Not really sure what to write here for two reasons:
- I didn’t really do much.
- These posts don’t get much attention.
To be fair, I’m writing this on Wednesday since I’ll be busy for the rest of the week. That was always the plan, but Monday destroyed me. Some health issues have popped up and I’ll be seeing a gastroenterologist in early December to make sure this isn’t something really bad. That’s only one problem though because I have to see a dermatologist about another issue. At this point, I think my body is simply falling apart from stress and I just hope to make it to the Legends of Windemere: Warlord of the Forgotten Age release.
People might be wondering when that is . . . December? I have nearly everything set up to go, but am missing that final piece. Many people will realize this is the usual song and dance from me, so I hope it’s become standard operating procedure. At the very least, my internals have taken the hint to imitate squirming eels due to stress. I hope to get the book out in early December and then get all of those guest posts out. That’s really all I can say going into this due to various aspects of the situation.
Focusing on all of this has been difficult due to those health issues mentioned before and having to drive my wife everywhere. I also have to handle her errands as well as everything I typically take care of. This has left me pretty exhausted because I can’t ease into my day or rest a bit after sending my son off to school. So, I didn’t get much further than the Ichabod Brooks titles and a little bit of plot work. I’ll make a separate post about that down the road when I have more. The working collection title is still The Longbow of Ichabod Brooks, which is starting to grow on me. Again, that’s really all I’ve done, so I’m fairly boring.
Honestly, the only area of progress I’ve made is in watching ‘Samurai Champloo’ and reading a lot of ‘One Piece’. Neither of those are worth writing about since I can’t be sure how many people here know what either of them are.

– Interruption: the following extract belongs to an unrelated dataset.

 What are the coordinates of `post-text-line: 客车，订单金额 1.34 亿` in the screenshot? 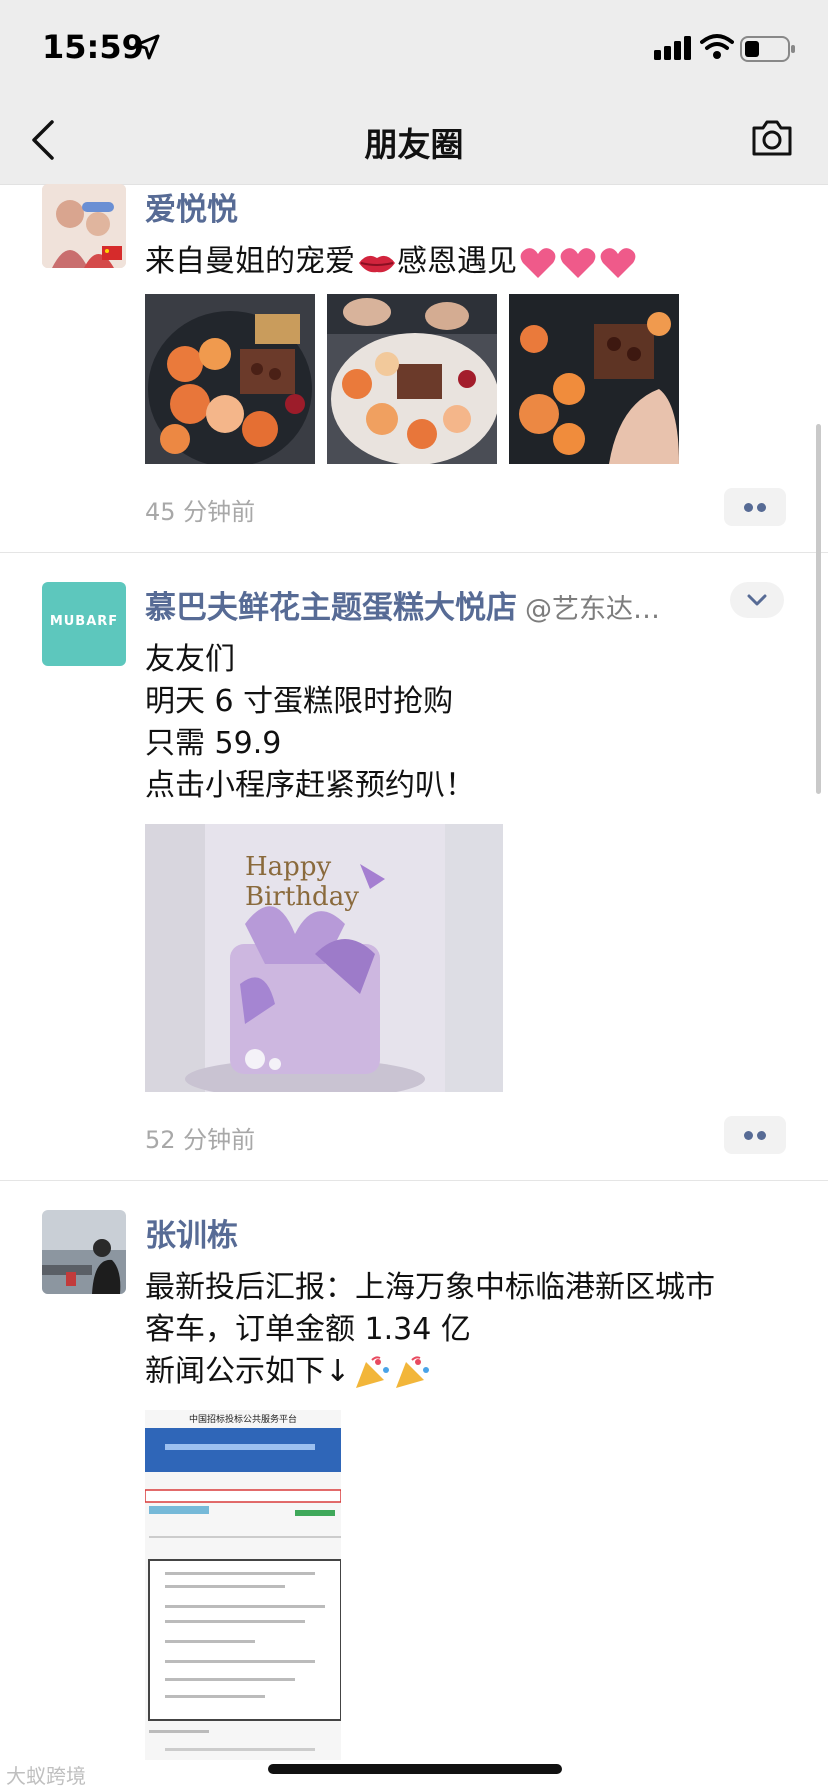 It's located at (308, 1330).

Geez, I’m really not into this, which might be a sign that I’m getting more depressed and pulling back from people. This has been a looming problem for over a year and I thought I was fending it off to some extent. Something about the last month has pushed me to a point of nearly breaking and I don’t know what. Maybe it’s how I can’t find a moment to take a break without being made to feel guilty or fearing that somebody will make me feel guilty. Perhaps it’s that I feel like I’m not going anywhere other than backwards and am trapped in a lose/lose situation. I keep hoping for that one break or opportunity that I can take, but that hope is dwindling pretty fast. Part of me even fears that such a thought has seeped into some of my books. Not Legends of Windemere since I wrote that before things got bad and the fear there is more about making sure it’s a good ending.

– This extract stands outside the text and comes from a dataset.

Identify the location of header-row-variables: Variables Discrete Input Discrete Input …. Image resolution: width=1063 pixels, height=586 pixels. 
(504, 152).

I’m really worried about War of Nytefall because my wife is reading it and seems to always be confused. Jokes are falling flat and she isn’t getting some parts. I think part of it is because she’s still used to the way the Legends heroes worked and Clyde can be a pretty big jerk even though he’s a ‘hero’. Either way, I can’t figure out if this is working or not because of her responses. I haven’t read it over myself and I have to admit that I’m a tad nervous about going for beta readers. Mostly because everyone seems to have their own idea about vampires and the few times I’ve tested these ideas with others has seen arguing over the pre-existing mythos vs Dawn Fangs. I mean, the scenes were meticulously planned out and written with a lot of mystery, so they certainly work together. I just don’t know if I missed something or having such a large cast to introduce gave me trouble. Again, I haven’t read it since I wrote it, so I could just be my worst critic here.
So, what are the goals for the week?
- Work more on Ichabod Brooks.
- Think of posts for January. What do people think of spending half the month on the Top posts of 2017?
- Read more One Piece.
- Try to sleep as best as I can.
- Try to get back into biking because it’s tough to get into it after running errands and dropping the wife off.
- Work towards putting out Legends of Windemere: Warlord of the Forgotten Age
- Avoid thinking 2018 will go any smoother. Learned my lesson since 2017 has been any better than 2016.